[[ Listed records, beginning ]]

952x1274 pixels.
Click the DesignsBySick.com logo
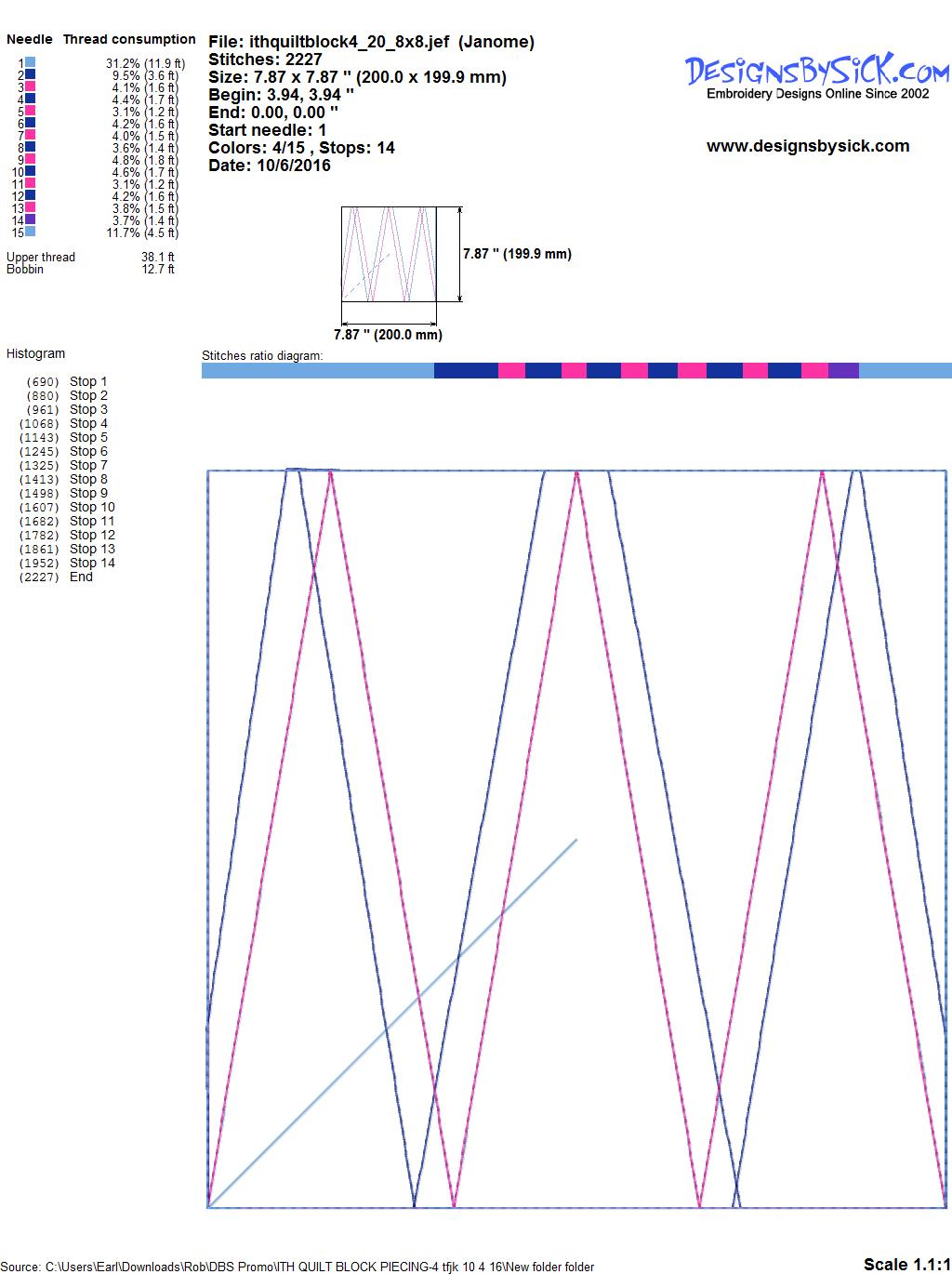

[[ Listed records, end ]]
[[ Listed records, beginning ]]

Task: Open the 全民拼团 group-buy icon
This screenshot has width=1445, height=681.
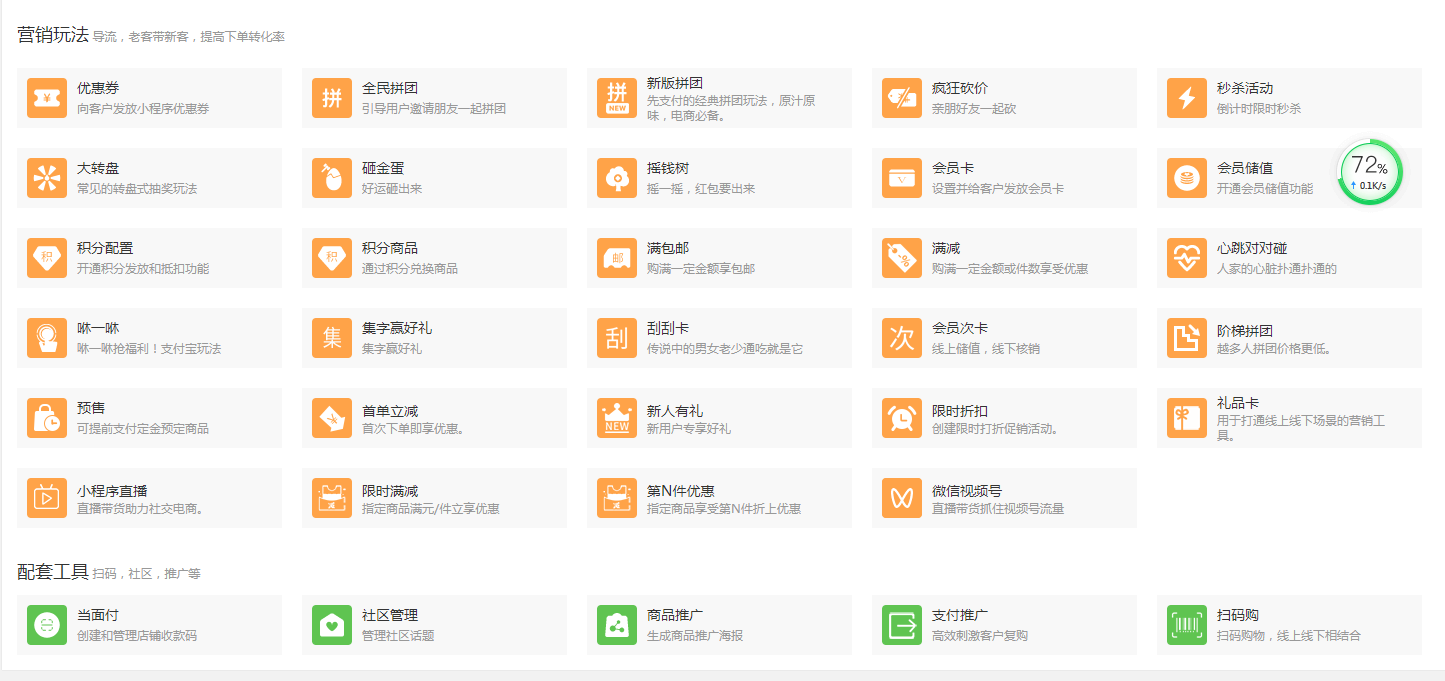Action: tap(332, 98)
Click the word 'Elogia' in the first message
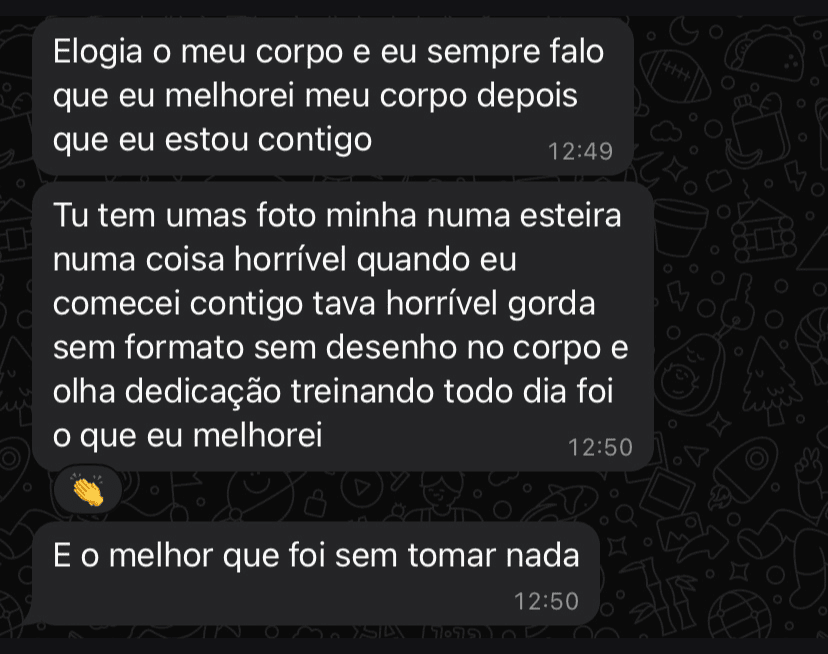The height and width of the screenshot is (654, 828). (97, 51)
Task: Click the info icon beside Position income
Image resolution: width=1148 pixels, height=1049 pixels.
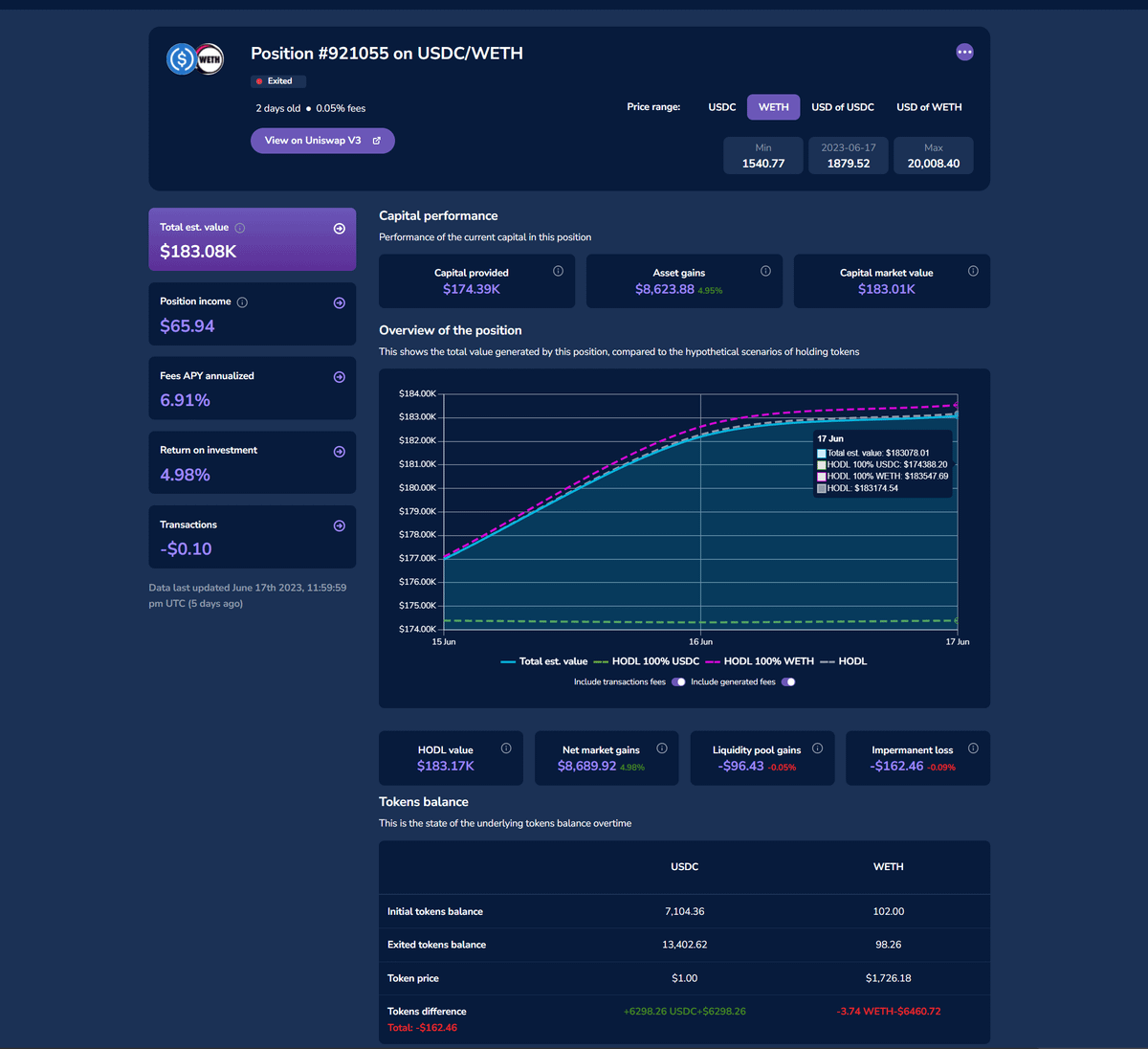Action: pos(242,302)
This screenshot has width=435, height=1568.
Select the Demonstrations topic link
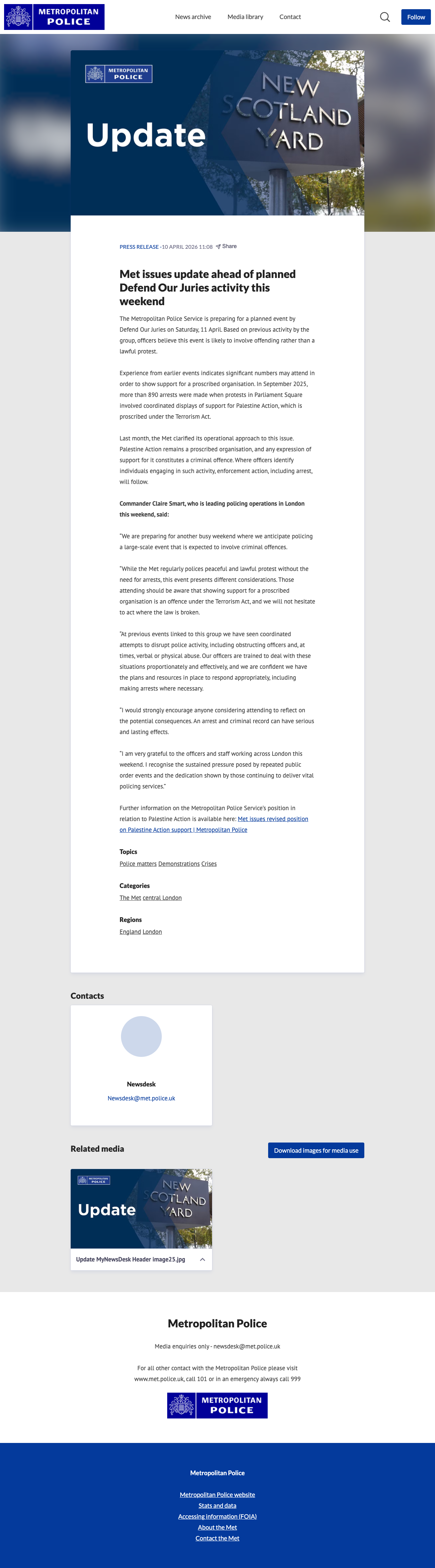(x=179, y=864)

[[ Listed records, end ]]

## Try it
Looking at the data above, write out exactly the lines that start at the one containing "952x1274 pixels." and end at the one containing "Click the DesignsBySick.com logo"; include both and nothing beyond.

## Task solution
952x1274 pixels.
Click the DesignsBySick.com logo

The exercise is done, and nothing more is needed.